START SUPPLIED TEXT

# an open invitation to all our "guests" .....



## Miss Pink (Nov 5, 2007)

K Done


----------



## pintojk (Jan 31, 2003)

*welcome to AT .....*

Miss Pink ..... glad to have you on board :thumbs_up


----------



## Buck_Up (Nov 19, 2007)

*New member*

New member from Eastern Ontario - new to bow hunting but not new to hunting.
Oh - yeah - though I'm from Eastern Ont, I actually still have front teeth...!!

Cheers
Len


----------



## pintojk (Jan 31, 2003)

*welcome to AT !!!*

glad to have you on board


----------



## Engine10 (Sep 6, 2007)

Hi from Lambeth ON


----------



## Pic (Sep 12, 2003)

Buck_Up said:


> New member from Eastern Ontario - new to bow hunting but not new to hunting.
> Oh - yeah - though I'm from Eastern Ont, I actually still have front teeth...!!
> 
> Cheers
> Len


Now was that directed at me??!! :wink::wink:

Where in Eastern Ontario?

Serge


----------



## thunderbolt (Oct 11, 2002)

Pic said:


> Now was that directed at me??!! :wink::wink:
> 
> Where in Eastern Ontario?
> 
> Serge


Only if you live north of Hwy 7:wink:


----------



## Baldini (Mar 7, 2005)

Technically, I belive he lives east of Hwy 7. Hwy 7 ends just west of Kanata. Now, if Hwy 7 was to continue in the same general direction for another couple hundred kms, Pic would land south of it. Ergo, that must have been directed at someone else. Besides, everyone knows that in eastern Ont, it's hair we're missing!


----------



## NathanM (Oct 20, 2010)

Aurora Ontario here


----------



## shakyshot (Dec 21, 2007)

Deep in the hearta Breslau here:shade:


----------



## damascusdave (Apr 26, 2009)

Does Alberta qualify as west of highway 7?

LOL

DDave


----------



## damascusdave (Apr 26, 2009)

Oh and we have hare here. Prairie and varying.
DDave


----------



## damascusdave (Apr 26, 2009)

Also know as jackrabbit and showshoe hare. We have true rabbits, cottontails, in the south, near the 49th parallel which we happen to oddly enough live north of, unlike many of you Ontarioites.

Hey this is kind of fun.

DDave


----------



## damascusdave (Apr 26, 2009)

And another one. I only have about one front tooth left. I cannot bring myself to start the false teeth process because one of my molars is worth about the same as four of my Bear Kodiaks.
DDave


----------



## damascusdave (Apr 26, 2009)

*Just a few of my toys*


----------



## damascusdave (Apr 26, 2009)

Oh and the compounds in my avatar are a 2010 Bowtech Sniper and a 2009 Darton 2500S. The Sniper is RH and the Darton is LH. Today I am off to have another look for my 1993 LH Solocam which is somehow missing in action.
Also going to pick up my custom 25/06 which cost me,used, quite a bit more than the four bows on the right.
DDave


----------

END SUPPLIED TEXT
START EXTRACTED RECORDS

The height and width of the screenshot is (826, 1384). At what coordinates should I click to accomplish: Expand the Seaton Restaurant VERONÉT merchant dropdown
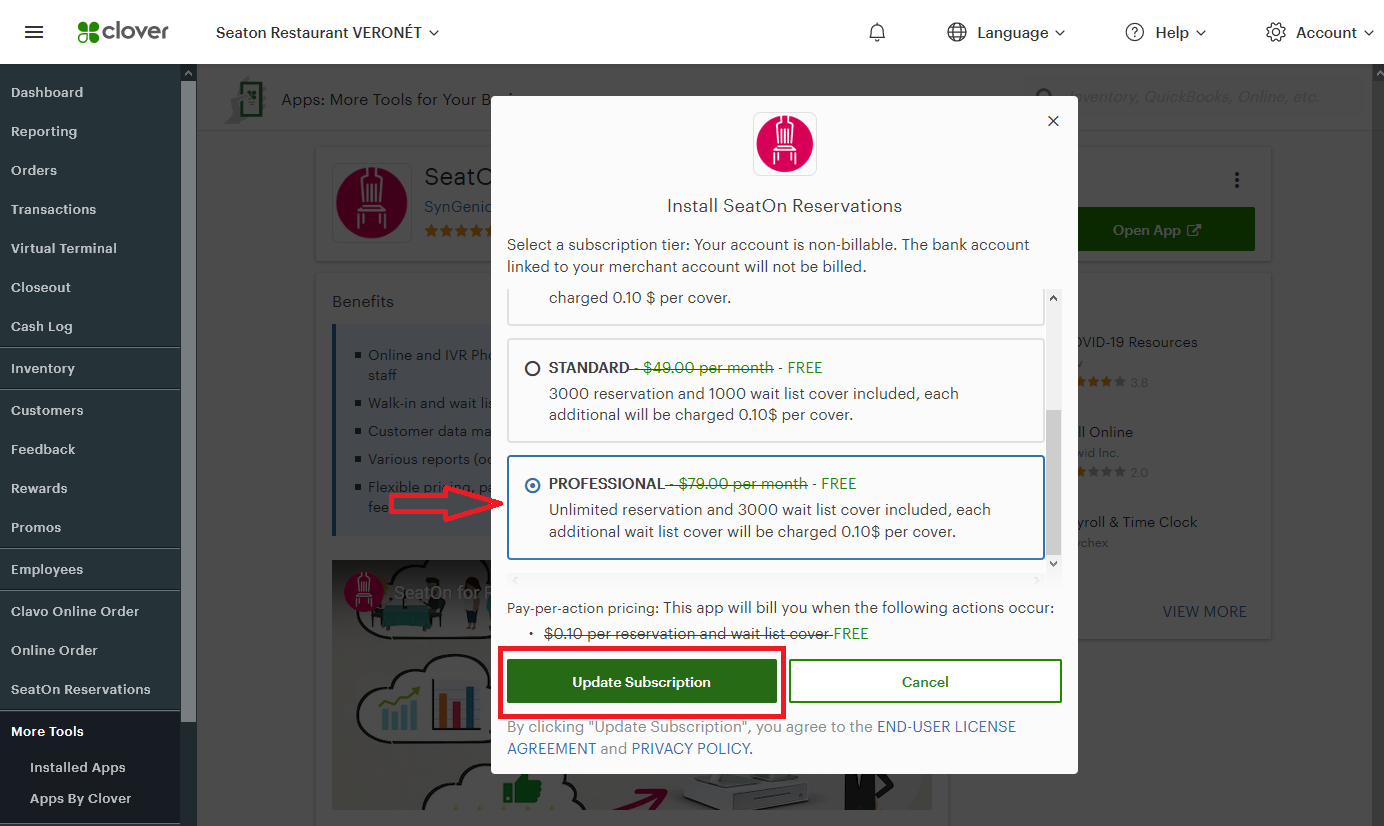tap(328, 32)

END EXTRACTED RECORDS
START EXTRACTED RECORDS

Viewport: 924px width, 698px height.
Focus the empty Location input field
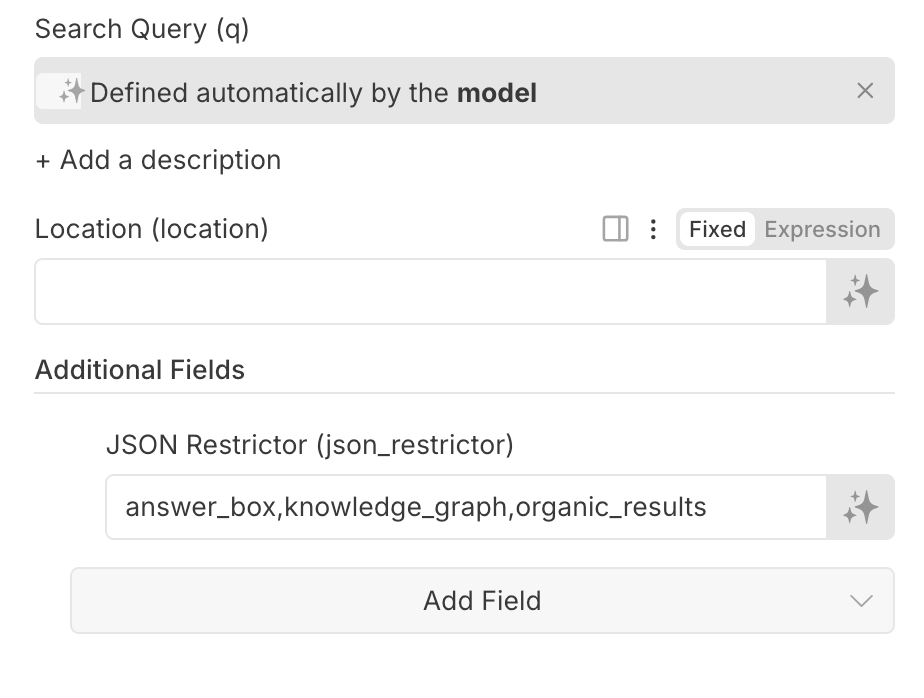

END EXTRACTED RECORDS

**WORK TO COMPLETE**: Copy out the portion of the forum thread above that starts with the words "Oh and we have" and ends with "of you Ontarioites.".

**TASK RESULT**:
Oh and we have hare here. Prairie and varying.
DDave


----------



## damascusdave (Apr 26, 2009)

Also know as jackrabbit and showshoe hare. We have true rabbits, cottontails, in the south, near the 49th parallel which we happen to oddly enough live north of, unlike many of you Ontarioites.